Sociétés inactives : le PLF 2023 propose une procédure de régularisation fiscale
Une procédure particulière aux entreprises dites “inactives” est proposée par l’administration fiscale pour régulariser la situation fiscale de certaines entreprises et déclarer la cessation totale de leur activité.
La Direction générale des impôts (DGI) propose, dans le cadre du PLF 2023, la mise en place d’une nouvelle procédure dédiée aux entreprises inactives, leur permettant d’assainir et de régulariser leur situation fiscale.
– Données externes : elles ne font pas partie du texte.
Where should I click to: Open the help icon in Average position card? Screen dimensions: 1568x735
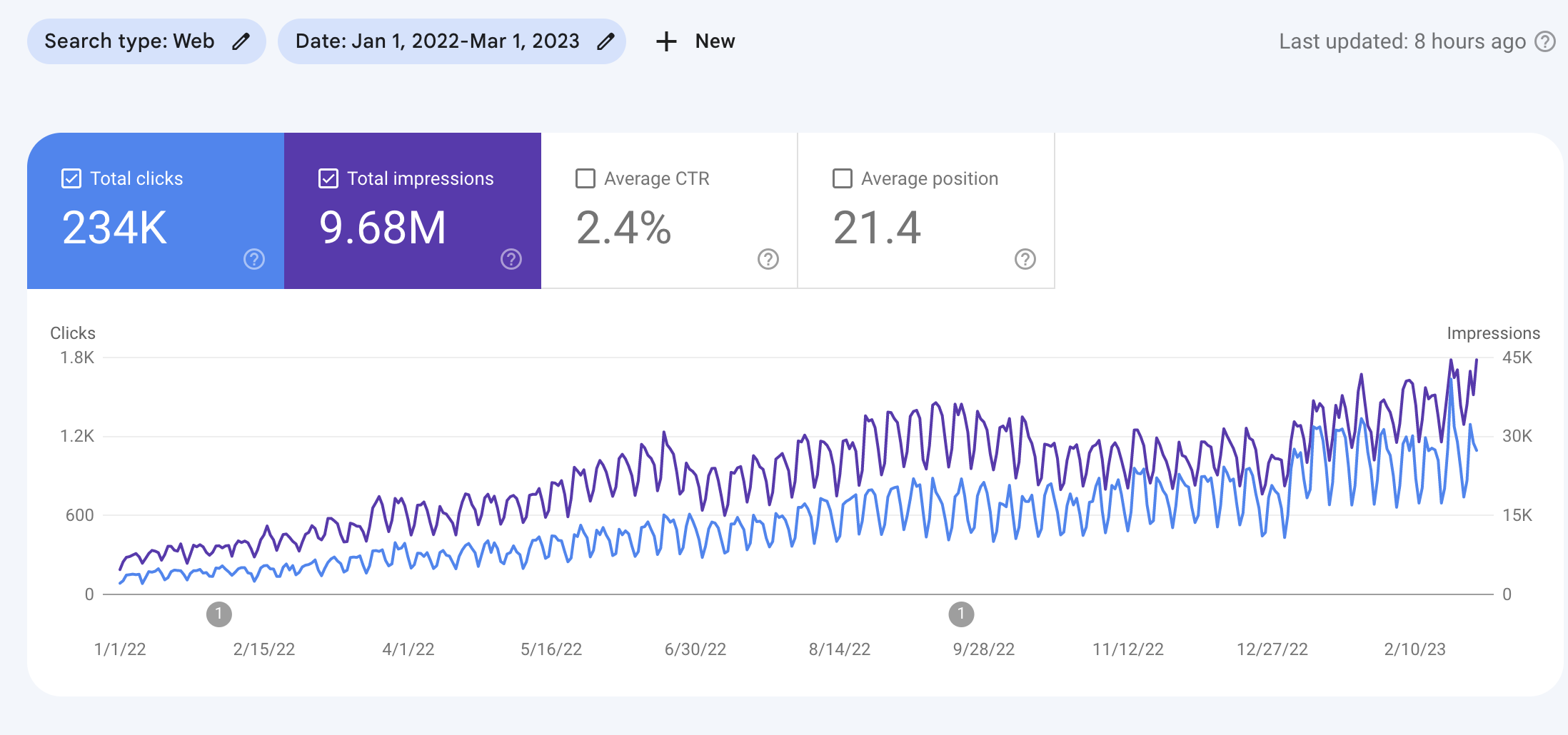pyautogui.click(x=1025, y=259)
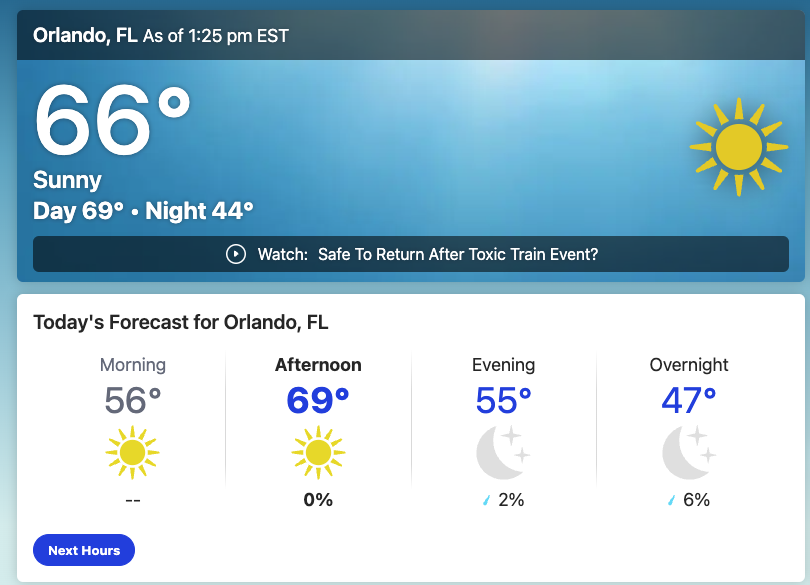Click the Today's Forecast for Orlando heading
The height and width of the screenshot is (585, 810).
tap(181, 322)
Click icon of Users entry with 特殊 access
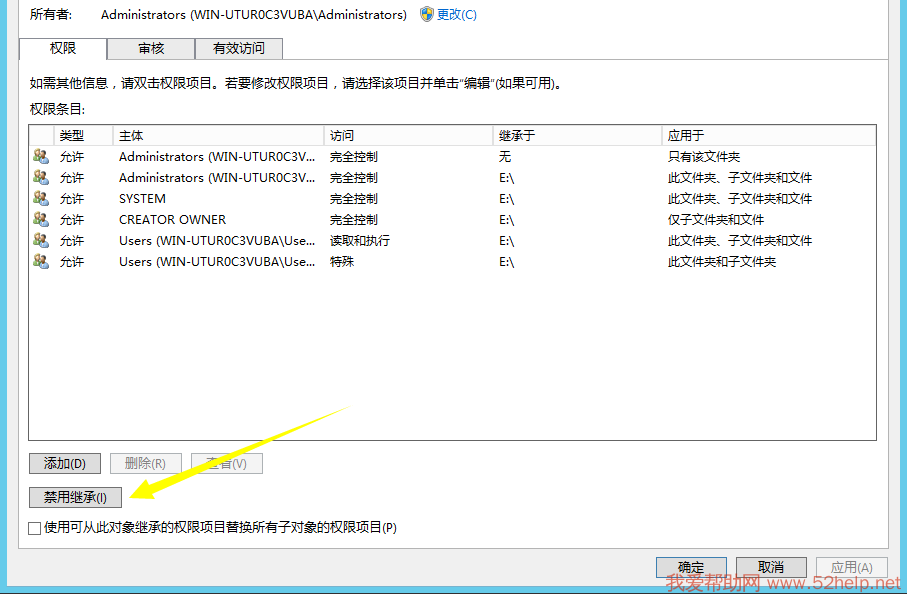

Cette procédure s’adresse aux entreprises :
- n’exerçant plus aucune activité et ne remplissant plus leurs obligations fiscales depuis plusieurs exercices ;
- et ayant un chiffre d’affaires nul ou ne payant que le minimum de cotisation minimale depuis plusieurs exercices.
Ainsi, concernant les entreprises n’ayant respecté aucune obligation de déclaration et de paiement des impôts, au titre des trois (3) derniers exercices clos, et n’ayant réalisé aucune opération au titre de cette période ou n’ayant exercé aucune activité, d’après les informations dont dispose l’administration, il est proposé de prévoir :
- la suspension provisoire de l’application de la procédure de taxation d’office prévue à l’article 228 du CGI ;
- l’institution d’une procédure d’application de cette suspension provisoire de la taxation d’office, afin de garantir les droits desdites entreprises et du Trésor ;
- l’interruption de la prescription pendant dix ans, afin de permettre la possibilité de reprise de la régularisation de la situation fiscale des entreprises qui ne sont plus considérées comme inactives ;
- l’institution de la non-déductibilité des factures émises par ces entreprises “inactives”.
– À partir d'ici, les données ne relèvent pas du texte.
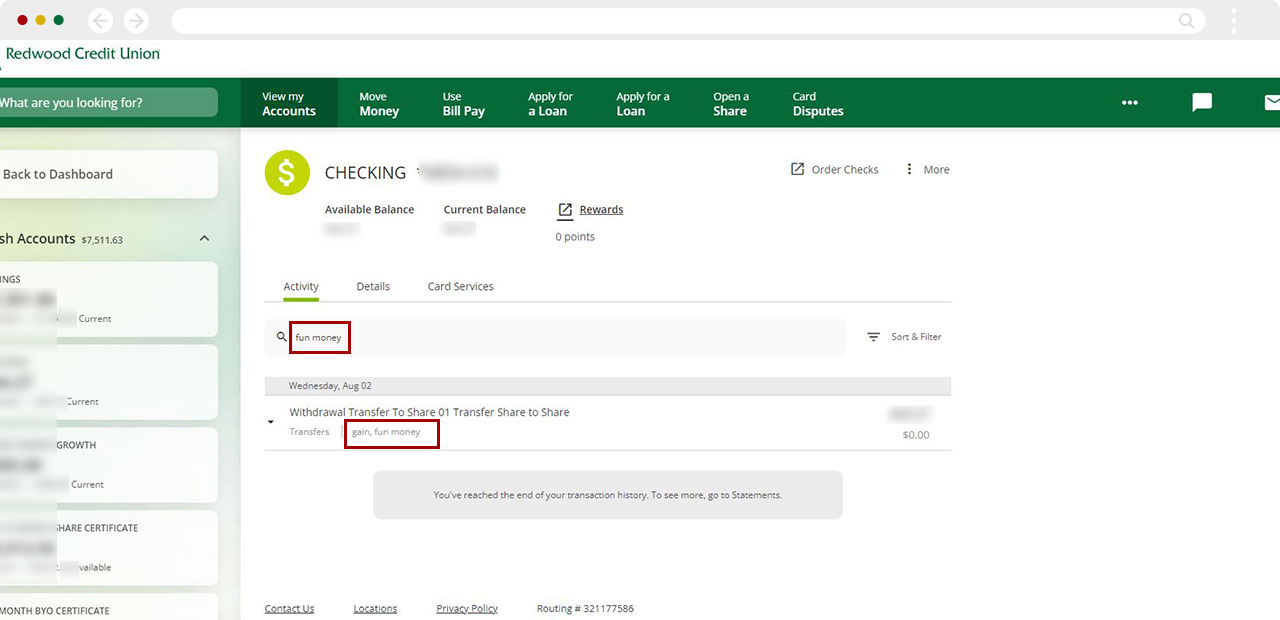Viewport: 1280px width, 620px height.
Task: Open Move Money menu
Action: 379,104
Concernant la régularisation de la situation fiscale des entreprises ayant un chiffre d’affaires nul ou ayant payé uniquement le minimum de cotisation minimale au titre des quatre derniers exercices clos et qui souhaitent cesser définitivement leur activité, il est proposé d’instaurer une procédure simplifiée qui les dispense du contrôle fiscal ultérieur.
Pour bénéficier de la dispense de contrôle fiscal et régulariser leur situation fiscale, ces entreprises doivent respecter des conditions suivantes :
- la souscription de la déclaration de cessation totale d’activité prévue à l’article 150 du Code général des impôts au cours de l’année 2023 ;
- le versement spontané d’un montant d’impôt forfaitaire de 20.000 dirhams, au titre de chaque exercice non prescrit, dans le délai de la déclaration de cessation totale d’activité précitée.
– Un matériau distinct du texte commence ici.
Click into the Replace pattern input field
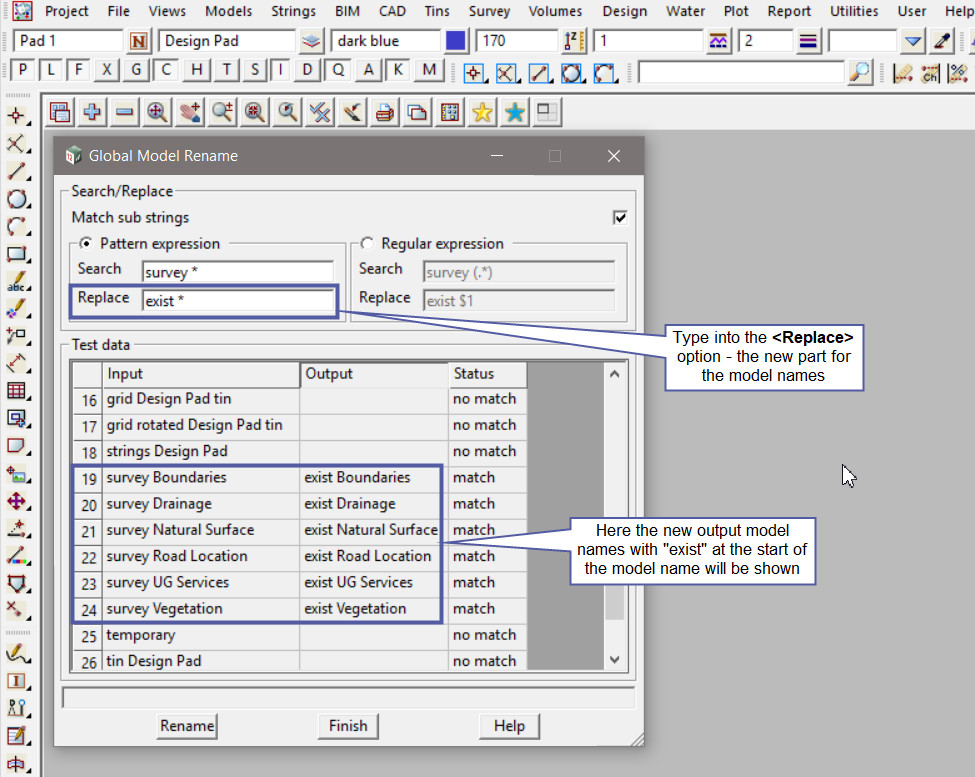click(237, 300)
Les plus-values de cession ou de retrait des éléments corporels ou incorporels de l’actif immobilisé des entreprises concernées, ainsi que les indemnités perçues en contrepartie de la cessation de l’exercice de l’activité ou du transfert de la clientèle, restent imposables dans les conditions de droit commun, comme des plus-values de cession.
Toutefois, la dispense du contrôle fiscal précitée peut être remise en cause, lorsque l’administration constate des opérations de fraude, de falsification ou d’utilisation de factures fictives.
Il est précisé que sont exclus de ce régime transitoire les exercices ayant fait l’objet de l’une des procédures de rectification des bases d’imposition prévues par les articles 220 et 221 du Code général des impôts.